Run interactively: Start the Spark shell (Scala or Python) with Delta Lake and run the code snippets interactively in the shell.
Run as a project: Set up a Maven or SBT project (Scala or Java) with Delta Lake, copy the code snippets into a source file, and run the project.

Set up interactive shell

To use Delta Lake interactively within the Spark shell you need a local installation of Apache Spark. Depending on whether you want to use Python or Scala, you can set up either PySpark or the Spark shell, respectively.

PySpark

If you need to install or upgrade PySpark, run:

pip install --upgrade pyspark

Run PySpark with the Delta Lake package:

pyspark --packages io.delta:delta-core_2.11:0.6.1

Spark Scala Shell

Download the latest version of Apache Spark (2.4.2 or above) by following instructions from Downloading Spark, either using pip or by downloading and extracting the archive and running spark-shell in the extracted directory.
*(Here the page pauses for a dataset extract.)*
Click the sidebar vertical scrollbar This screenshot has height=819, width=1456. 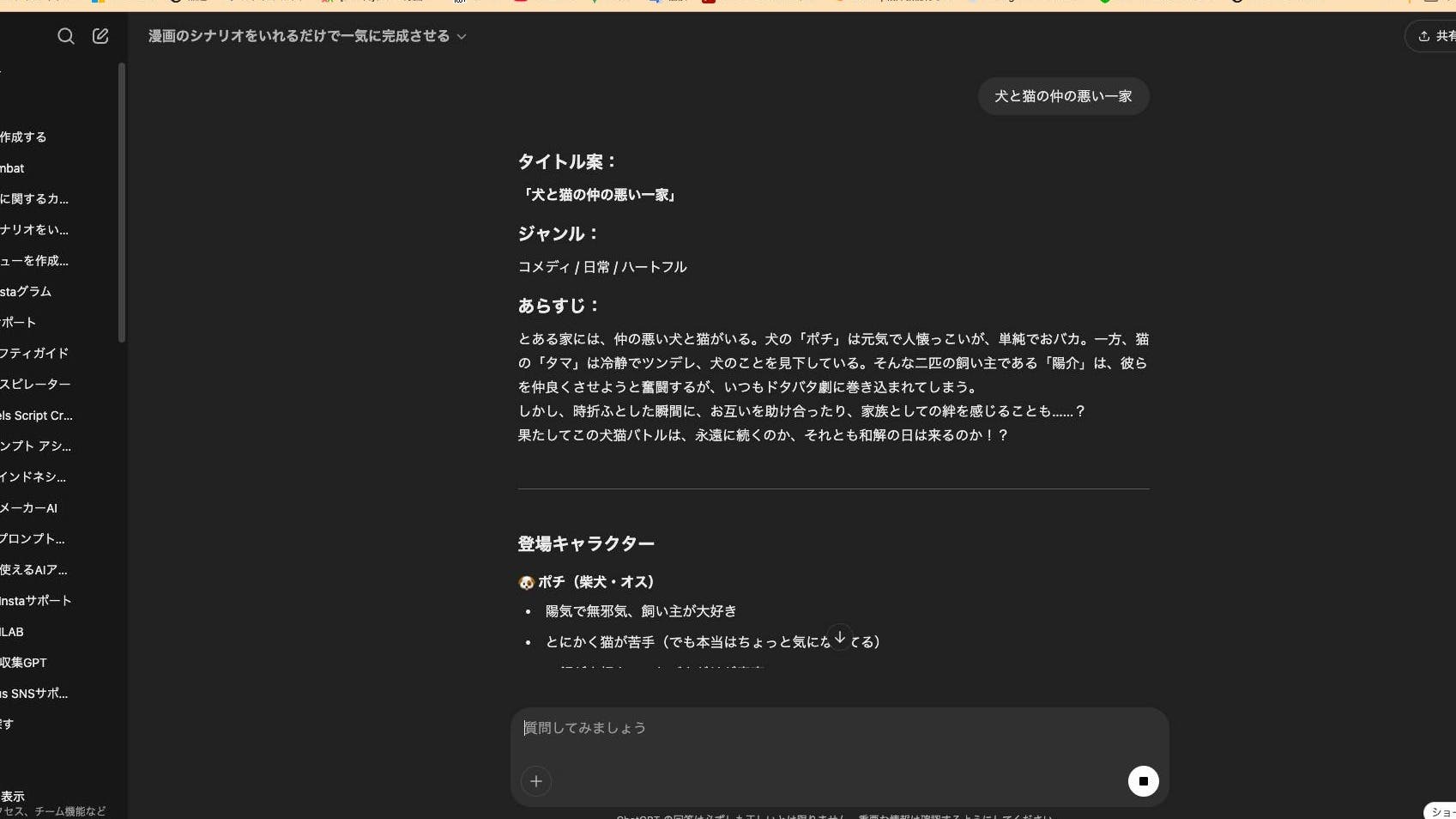tap(122, 203)
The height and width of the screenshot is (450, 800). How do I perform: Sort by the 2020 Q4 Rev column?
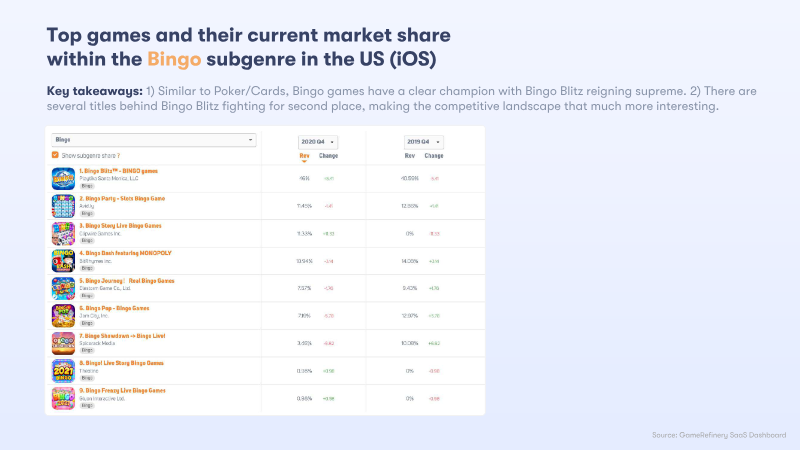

Run spark-shell with the Delta Lake package:

bin/spark-shell --packages io.delta:delta-core_2.11:0.6.1

Note

If you are seeing the following error, make sure that Apache Spark and delta-core is built for the same Scala version (2.11 or 2.12). The pre-built distributions of Apache Spark 2.4.3 from the download page are built with Scala 2.11:

java.util.ServiceConfigurationError: org.apache.spark.sql.sources.DataSourceRegister: Provider org.apache.spark.sql.delta.sources.DeltaDataSource could not be instantiated

See this issue for details.

Set up project

If you want to build a project using Delta Lake binaries from Maven Central Repository, you can use the following Maven coordinates.

Maven

You include Delta Lake in your Maven project by adding it as a dependency in your POM file. Delta Lake is cross compiled with Scala versions 2.11 and 2.12; choose the version that matches your project. If you are writing a Java project, you can use either version.

<dependency>
  <groupId>io.delta</groupId>
  <artifactId>delta-core_2.11</artifactId>
  <version>0.6.1</version>
</dependency>

SBT

You include Delta Lake in your SBT project by adding the following line to your build.sbt file:

libraryDependencies += "io.delta" %% "delta-core" % "0.6.1"

Python

For setting up a Python project (e.g., for unit testing), you have to first start the Spark session first with the Delta package and then import the Python APIs.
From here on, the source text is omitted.